======== Data records

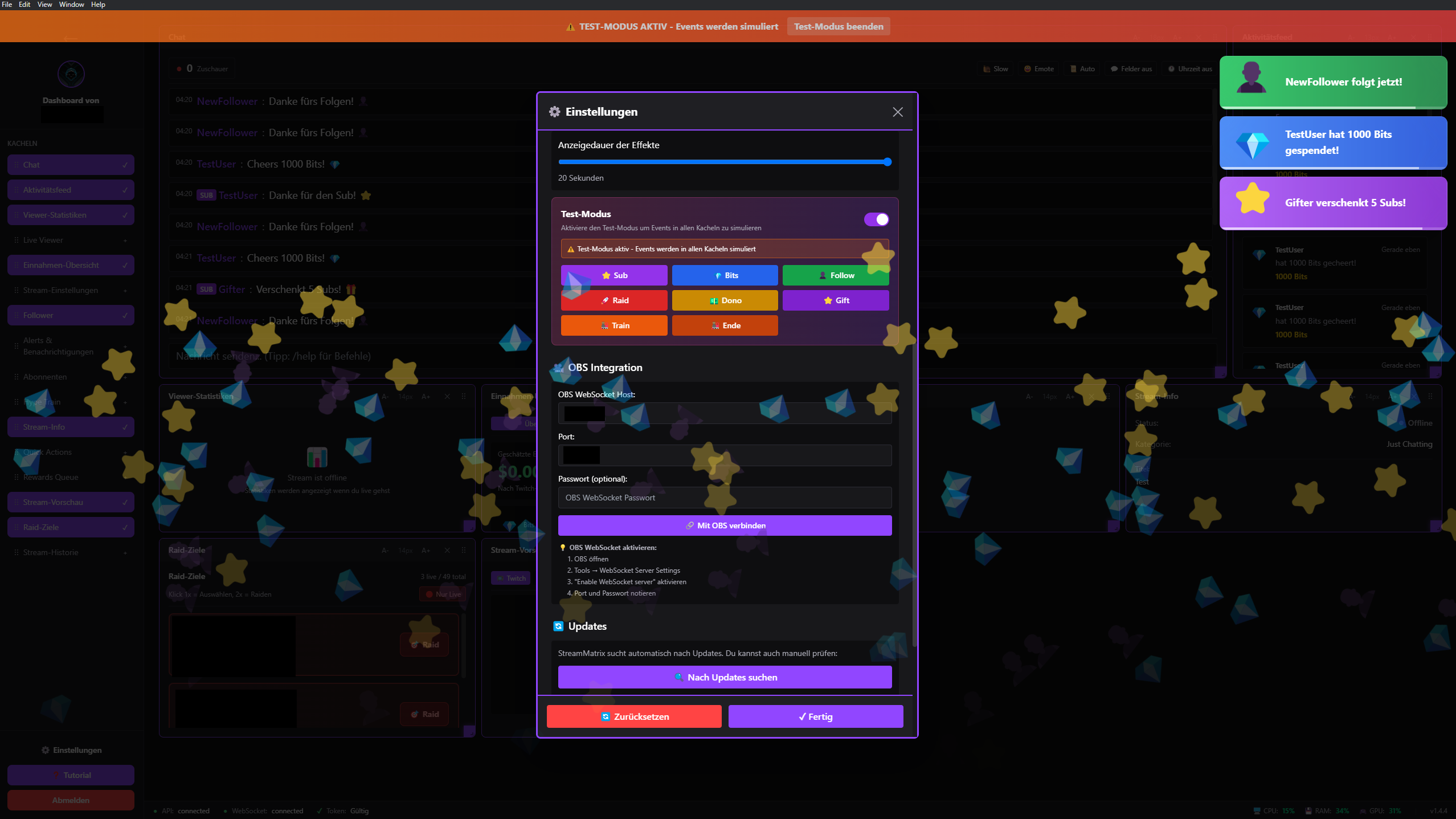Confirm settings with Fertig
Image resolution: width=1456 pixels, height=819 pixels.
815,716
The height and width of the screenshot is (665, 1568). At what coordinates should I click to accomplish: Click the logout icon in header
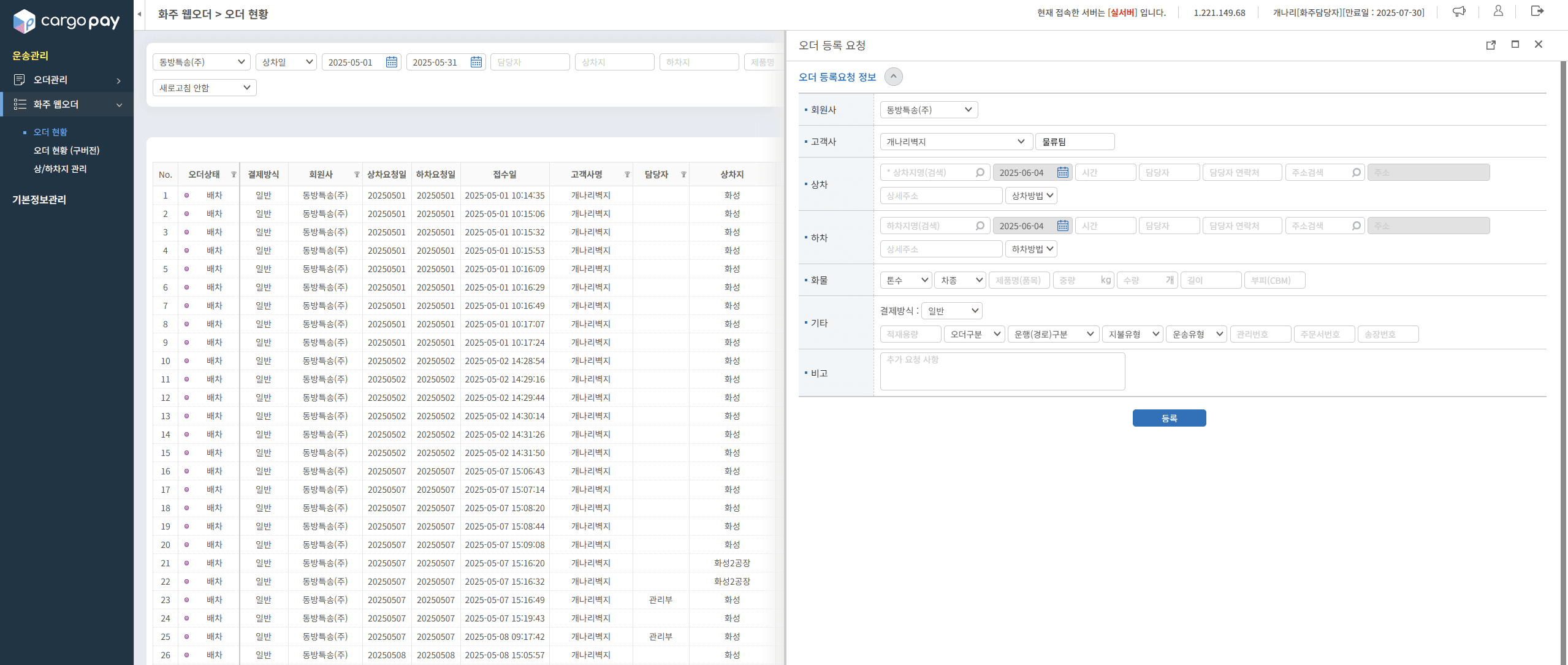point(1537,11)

================

Exercise goal:
Please restate word for word each line from the one containing "The height and" to the end of the data above, without the pictures.

Finished task:
The height and width of the screenshot is (665, 1568). At what coordinates should I click to accomplish: Click the logout icon in header
point(1537,11)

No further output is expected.